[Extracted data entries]
◇ ◇ ◇ ◇

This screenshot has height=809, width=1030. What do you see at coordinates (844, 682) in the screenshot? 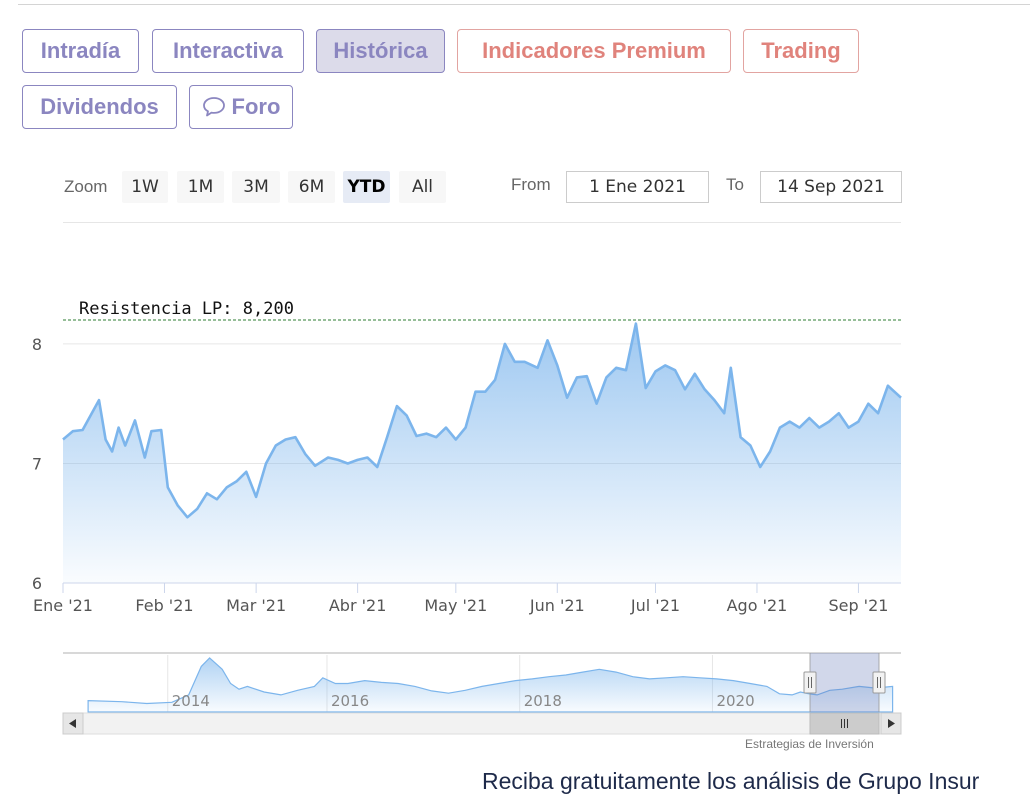
I see `navigator-selection-mask` at bounding box center [844, 682].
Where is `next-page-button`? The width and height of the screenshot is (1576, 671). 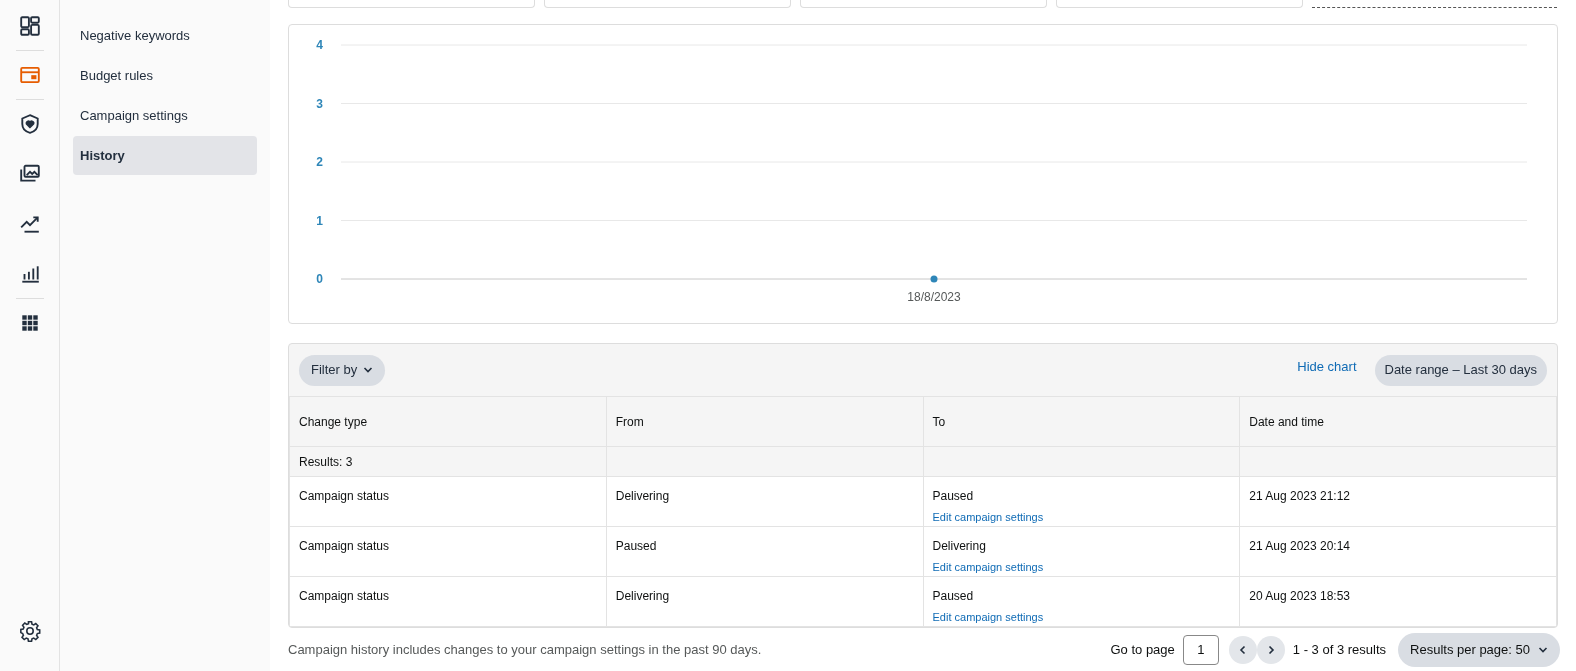 next-page-button is located at coordinates (1270, 650).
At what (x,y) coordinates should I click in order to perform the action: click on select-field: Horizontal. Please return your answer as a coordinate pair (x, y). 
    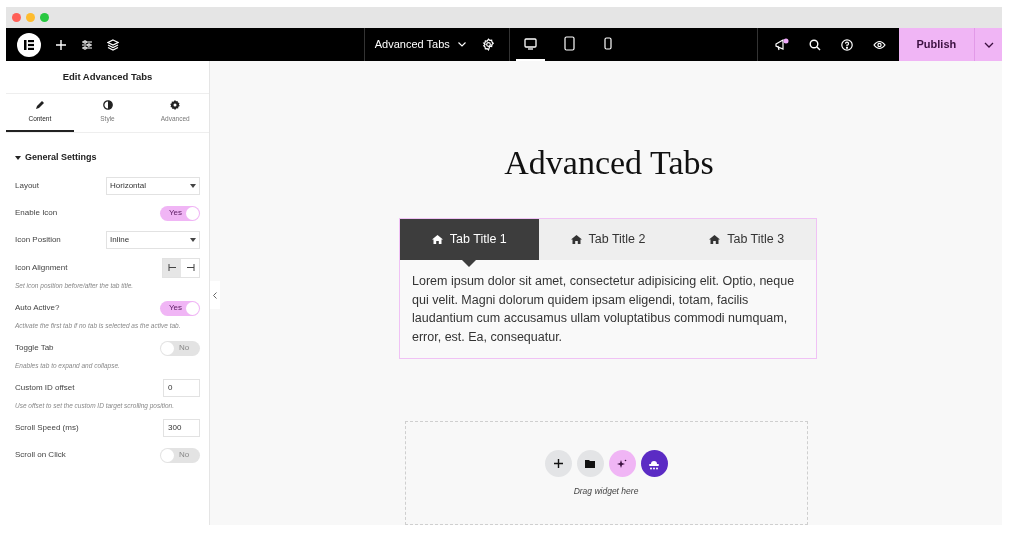
    Looking at the image, I should click on (153, 186).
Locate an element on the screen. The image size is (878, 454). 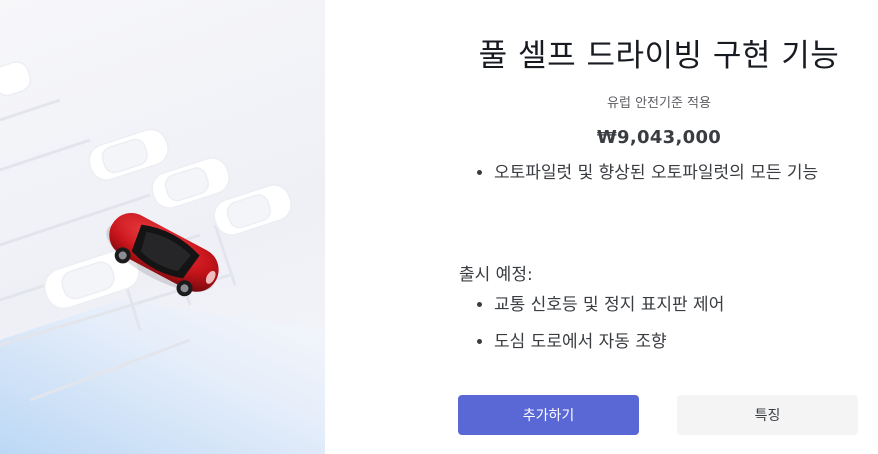
add-button: 추가하기 is located at coordinates (548, 415).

◇ ◇ ◇ ◇

Copy out the items from the line containing "At what (x,y)" up to and including the final line of the items, leaving out the pictures.

At what (x,y) coordinates should I click in order to perform the action: click on select-field: Horizontal. Please return your answer as a coordinate pair (x, y). 
    Looking at the image, I should click on (153, 186).
Locate an element on the screen. The image size is (878, 454). 
add-button: 추가하기 is located at coordinates (548, 415).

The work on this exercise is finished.